Anyone heard of this? I bought a copy of an Act of Parliament on e-bay. It's dated 1851; front page is the first pic. The second pic. is the paragraph referring to the South Reserve. My deduction is that was in the area shown in the attached map from 1910. In the Act, there's no mention of the construction of any railway lines, so I must assume they were already in existence: in 1851, Grange Lane station had been opened and closed, Monks' Ferry was in operation and Woodside and Town stations not yet built. The proposed station was for goods; there is specific mention that it would not be used for passengers. I suspect that it would have been at the end of the lines through the Haymarket tunnel. Obviously, this is just a bill to permit building; I don't know if it was ever built.

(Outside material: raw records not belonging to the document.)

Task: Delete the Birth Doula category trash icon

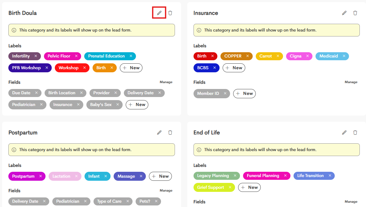Action: pyautogui.click(x=170, y=13)
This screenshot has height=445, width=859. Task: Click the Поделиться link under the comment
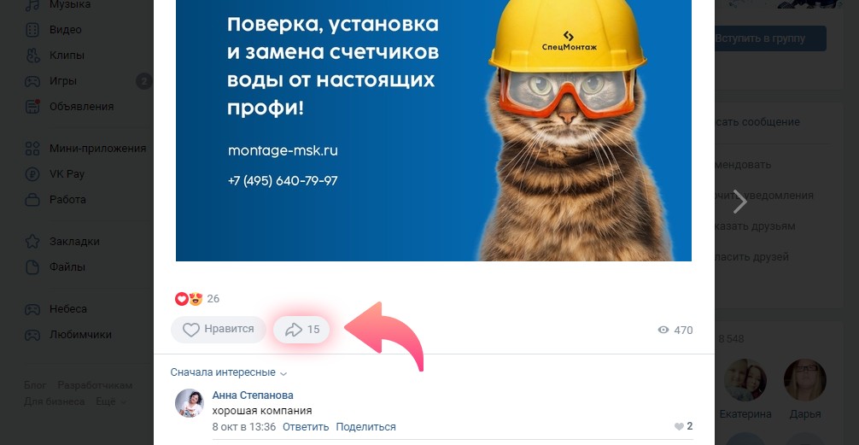point(365,427)
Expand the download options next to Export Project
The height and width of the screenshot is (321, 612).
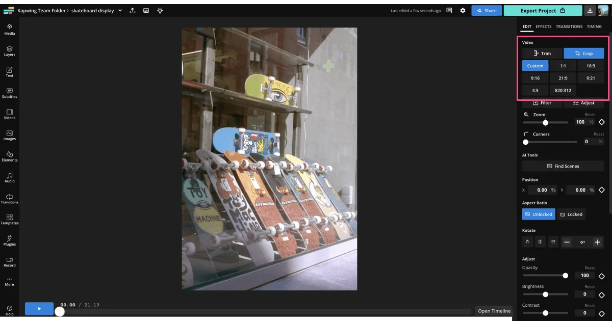pos(590,10)
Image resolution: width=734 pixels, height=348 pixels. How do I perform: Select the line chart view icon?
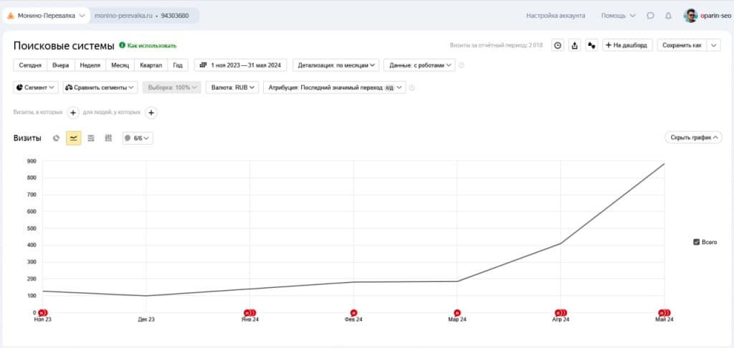click(x=74, y=138)
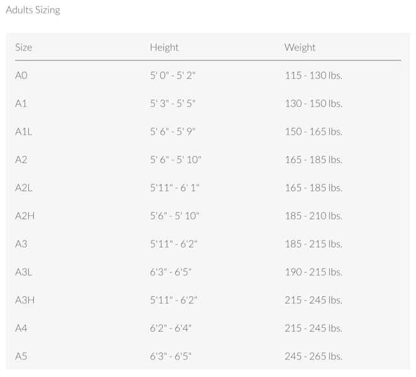The width and height of the screenshot is (416, 377).
Task: Select the 245 - 265 lbs. weight cell
Action: tap(313, 356)
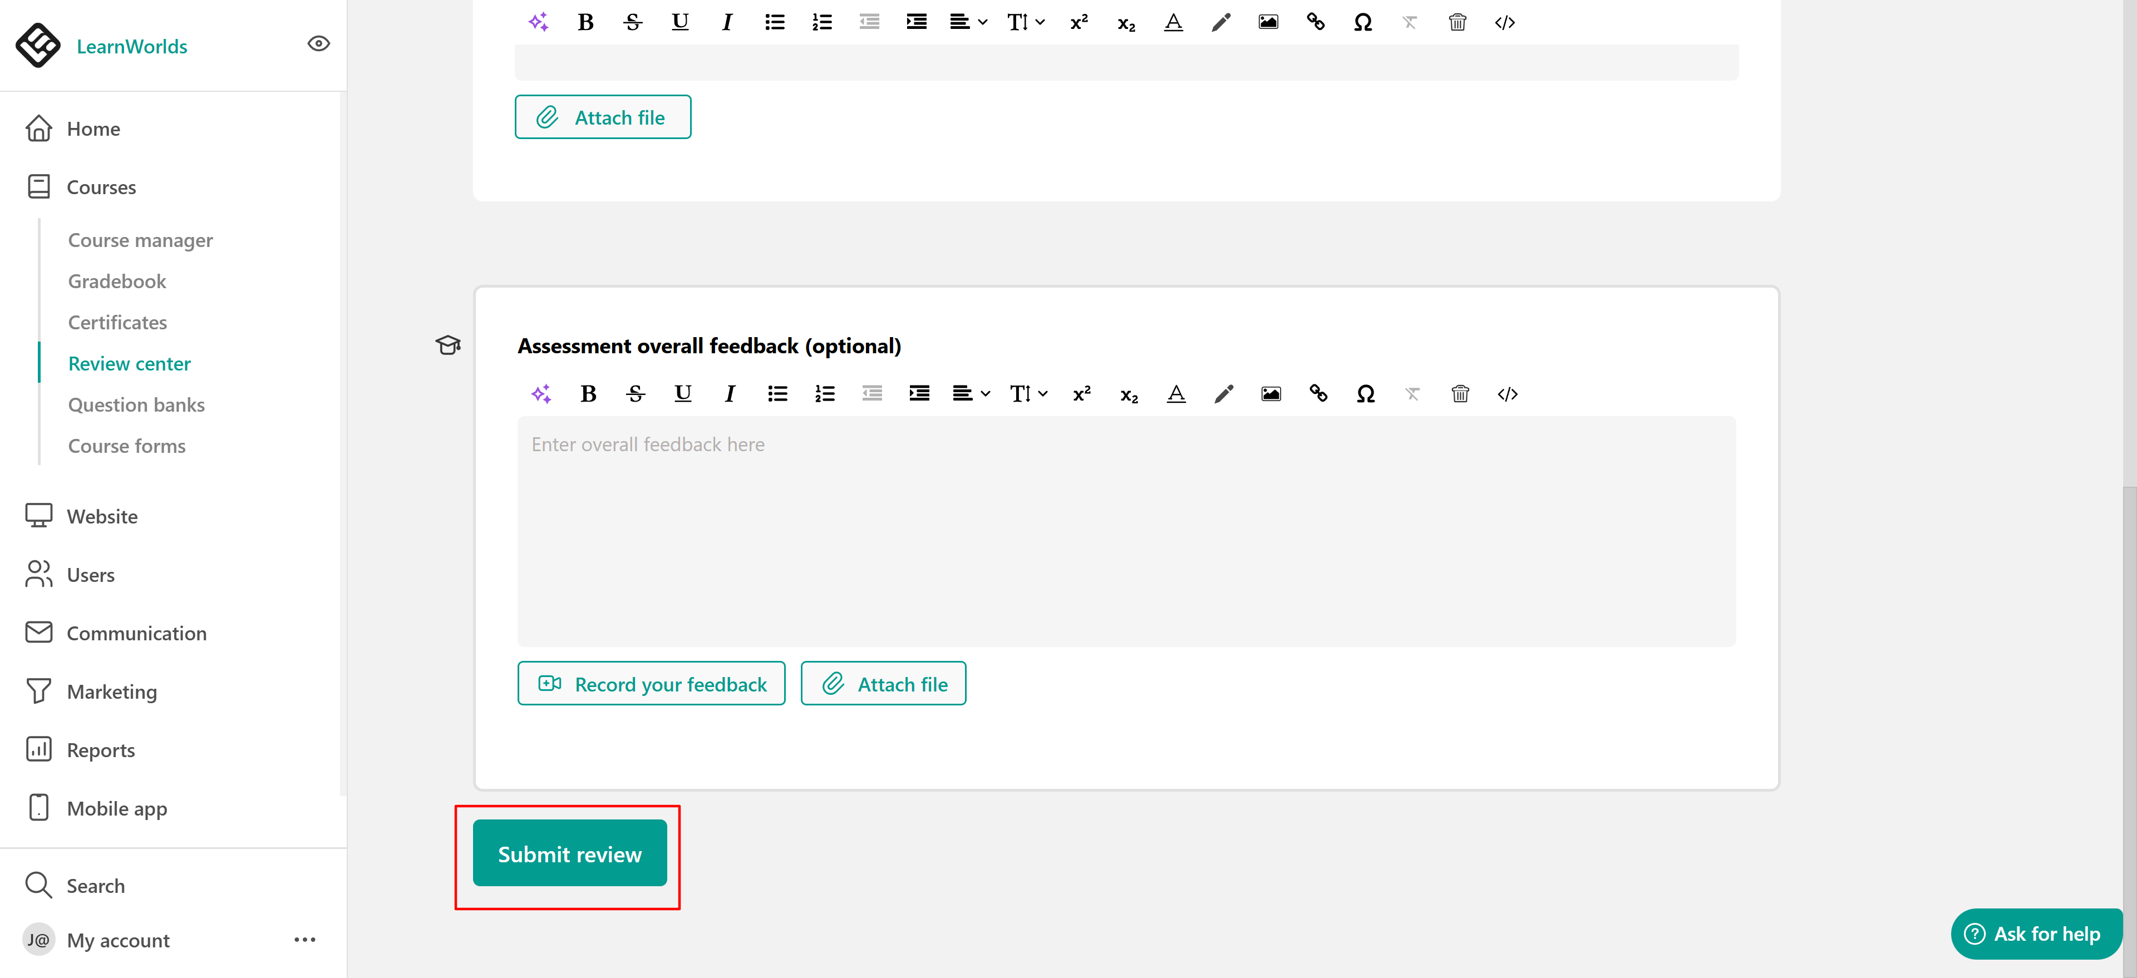
Task: Click the AI sparkle icon in feedback toolbar
Action: pyautogui.click(x=541, y=394)
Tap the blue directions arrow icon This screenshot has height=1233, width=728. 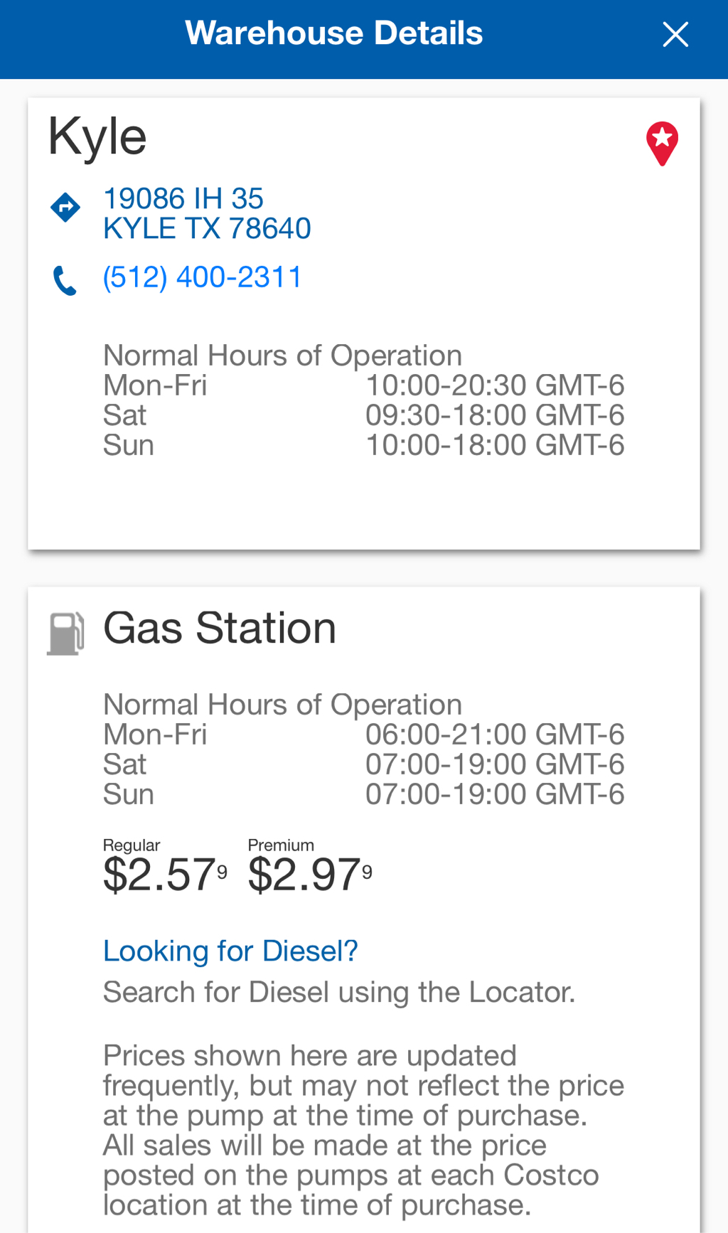65,208
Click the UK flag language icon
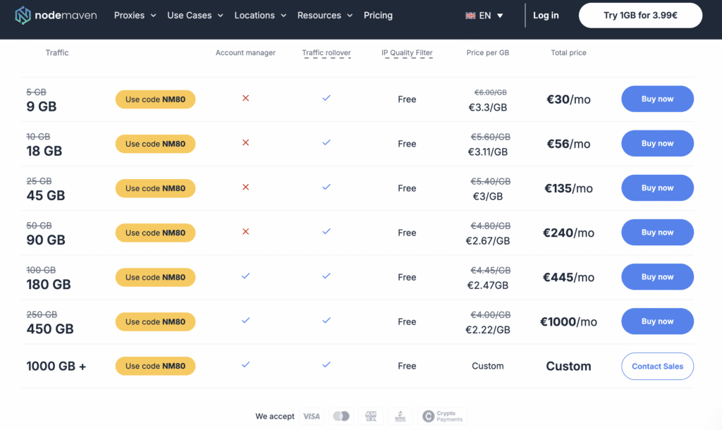 (x=470, y=16)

The South Reserve was the name given to the large area of reclaimed land on the south side of Wallasey Pool that was created to cut off the pool from the river and out of which Egerton and Morpeth Docks were excavated. 1858 maps of Birkenhead show that there were then two goods stations at this end of the railway's Dock Branch: one was the GWR Warehouse shown near the centre of your map extract next to Bridge Street, the other was for the Cheshire Junction Railway and was on the quayside next to the Dock Warehouses opposite the end of Cathcart Street. As the Shrewsbury and Chester Railway appears to have been part of the Great Western network, I suspect that the proposed 1851 station could refer to the former, though I would hardly describe the one shown on the map as being "on" the South Reserve which technically ended at Shore Road.
It's in one of those railway books, the Railways of Cheshire or something, I have the books but my mrs has tidied them away and that's as bad as putting them in a black hole, hopefully they will reappear so I can read them again :-)
Part of a map showing one of the various proposals put forward for the arrangement of the entrance to the Great Float, this one by Hartley from 1856. This clearly shows the areas known as the North and South Reserve, which each consisted of 60 acres of reclaimed land.
Thanks for that. Interesting to compare it with the 1911 O.S. map. By then, what was the Woodside Basin had been filled in and was the site of the lairage and the Morpeth Branch Dock. Also, there was by then a G.W.R. goods station on the South Reserve; I wonder if that's the one the Act referred to?
The terms continued to be used by railwaymen associated with the docks - the South Reserve also had cryptically-named individual small yards and sidings - such as Manchester Siding - which may be self-explanatory.